• Stated task
Copy out the lines again, starting with the line with "Viewport: 1568px width, 590px height." and going on through the last line, requests and all. Lower every coordinate in the answers by 54.

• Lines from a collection
>>>

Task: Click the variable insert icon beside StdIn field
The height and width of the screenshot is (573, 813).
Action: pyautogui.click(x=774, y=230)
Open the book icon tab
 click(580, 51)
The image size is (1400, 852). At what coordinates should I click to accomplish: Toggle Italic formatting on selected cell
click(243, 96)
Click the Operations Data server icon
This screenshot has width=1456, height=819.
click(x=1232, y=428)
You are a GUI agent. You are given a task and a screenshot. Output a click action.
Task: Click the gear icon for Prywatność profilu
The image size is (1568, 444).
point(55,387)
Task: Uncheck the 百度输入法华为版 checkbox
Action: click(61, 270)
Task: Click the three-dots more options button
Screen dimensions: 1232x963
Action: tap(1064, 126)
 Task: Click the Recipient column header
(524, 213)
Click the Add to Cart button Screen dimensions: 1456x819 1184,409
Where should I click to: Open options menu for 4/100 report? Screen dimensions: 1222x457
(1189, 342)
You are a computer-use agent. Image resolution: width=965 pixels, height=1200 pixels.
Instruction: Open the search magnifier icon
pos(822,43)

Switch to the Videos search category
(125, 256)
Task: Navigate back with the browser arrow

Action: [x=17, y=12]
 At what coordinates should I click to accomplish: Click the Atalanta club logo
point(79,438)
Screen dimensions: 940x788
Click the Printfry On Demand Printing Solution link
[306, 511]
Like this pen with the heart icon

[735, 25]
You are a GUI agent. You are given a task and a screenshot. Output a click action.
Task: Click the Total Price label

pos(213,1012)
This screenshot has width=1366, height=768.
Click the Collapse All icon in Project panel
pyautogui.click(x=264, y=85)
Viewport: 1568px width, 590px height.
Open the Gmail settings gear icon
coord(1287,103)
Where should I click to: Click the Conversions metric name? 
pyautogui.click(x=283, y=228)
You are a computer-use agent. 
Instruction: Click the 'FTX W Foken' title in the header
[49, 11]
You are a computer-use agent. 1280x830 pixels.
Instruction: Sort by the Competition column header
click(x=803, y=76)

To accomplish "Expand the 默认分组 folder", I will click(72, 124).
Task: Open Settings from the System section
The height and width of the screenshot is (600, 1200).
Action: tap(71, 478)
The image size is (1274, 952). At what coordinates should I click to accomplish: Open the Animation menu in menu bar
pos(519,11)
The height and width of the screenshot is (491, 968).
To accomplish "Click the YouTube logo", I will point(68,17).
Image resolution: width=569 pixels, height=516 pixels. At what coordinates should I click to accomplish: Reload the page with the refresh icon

<<<

• Task result
Viewport: 1568px width, 590px height.
Open the Gmail settings gear icon
coord(1233,49)
Where should I click to: Click the Conversions metric name? 
pyautogui.click(x=229, y=174)
You are a computer-use agent. 
Instruction: Click the 'FTX W Foken' title in the header
[-5, -43]
You are a computer-use agent. 1280x830 pixels.
Instruction: Sort by the Competition column header
click(x=749, y=22)

To accomplish "Expand the 默认分组 folder", I will click(18, 70).
Task: Open Settings from the System section
The height and width of the screenshot is (600, 1200).
Action: tap(17, 424)
The image size is (1274, 952). At what coordinates should I click to accomplish: Open the Animation menu in menu bar
pos(465,-43)
The height and width of the screenshot is (491, 968).
To accomplish "Click the YouTube logo", I will point(14,-37).
Image resolution: width=569 pixels, height=516 pixels. At what coordinates should I click to accomplish: Reload the page with the refresh icon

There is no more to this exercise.